Please print the data that follows, keeping every line exact.

# # # # #

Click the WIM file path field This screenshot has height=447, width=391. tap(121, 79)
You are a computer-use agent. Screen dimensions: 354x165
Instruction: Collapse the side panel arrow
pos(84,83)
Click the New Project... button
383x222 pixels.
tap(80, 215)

# # # # #

*ANSWER SECTION*.
Click the WIM file path field This screenshot has height=447, width=391. tap(121, 79)
You are a computer-use agent. Screen dimensions: 354x165
Instruction: Collapse the side panel arrow
pos(84,83)
Click the New Project... button
383x222 pixels.
tap(80, 215)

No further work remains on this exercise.